C’est la décision de Thiers d’enlever les canons de la Garde nationale à Montmartre qui met le feu aux poudres. Quelques jours plus tard, des élections désignent une majorité de républicains mais, contrairement à la formule de Marx sur le « gouvernement de la classe ouvrière », ceux-ci ne sont qu’une minorité au sein du Conseil de la Commune : sur 81 membres, 25 ouvriers dont 13 seulement de l’Internationale - précise le premier historien de la Commune dès 1876, Prosper-Olivier Lissagaray. La grande majorité de ces élus étaient des petits bourgeois, employés, comptables, médecins, instituteurs, hommes de loi, journalistes - précise-t-il. C’est en partie ce qui fait dire à Robert Tombs dans Libération qu’il ne s’agissait pas vraiment d’une révolution, mais plutôt d’une insurrection spontanée. L’historien britannique, spécialiste de l’événement cite un confrère également reconnu, Jacques Rougerie, qui considère la Commune, plutôt qu’une « aube », comme le « crépuscule » d’une tradition révolutionnaire parisienne, qui remonte à 1789 et s’illustre dans les années 1830, ou lors des journées de juin 1848. « La fin de la Commune, c’est aussi la fin d’une pratique révolutionnaire organisée autour de la barricade » et la naissance d’un « socialisme légal » et parlementaire. 

République démocratique et sociale

Reste le bilan, en termes de réalisations concrètes ou de projets que le temps court de l’expérience - 72 jours - n’a pas permis de mener à bien, surtout en temps de guerre civile contre les Versaillais. Dans Le Monde, Roger Martelli l’esquisse à grands traits : « la Commune remet en marche les administrations, fait fonctionner les services publics, organise le ravitaillement et les soins aux blessés, assure la sécurité dans les rues ». Même les barricades sont dressées sous l’égide d’une commission ad hoc.
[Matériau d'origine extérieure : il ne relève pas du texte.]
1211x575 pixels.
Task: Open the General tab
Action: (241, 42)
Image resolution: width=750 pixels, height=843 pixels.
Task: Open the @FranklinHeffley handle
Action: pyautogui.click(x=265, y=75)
Dans l’esprit de la « République démocratique et sociale » de la révolution de 1848, elle « confirme le moratoire des loyers dus pendant une partie du siège de Paris, décide la restitution partielle des objets déposés au mont-de-piété, réquisitionne les logements abandonnés par leurs propriétaires après le 18 mars », procède de même pour les ateliers dont elle veut confier la gestion aux travailleurs. Et surtout « elle proclame la séparation de l’Église et de l’Etat, abolit le système injuste de conscription militaire », institue l’école gratuite et obligatoire pour les filles et les garçons, met en cause l’ordre traditionnel de la famille avec la suppression de la catégorie « illégitime » pour les enfants nés hors mariage et la reconnaissance des unions libres. Dans l’excellent hors-série du mensuel L’histoire, Quentin Deluermoz insiste sur l’esprit de « l’éducation intégrale », à la fois professionnelle et intellectuelle, promue par la Commune à coup de campagnes d’affichage.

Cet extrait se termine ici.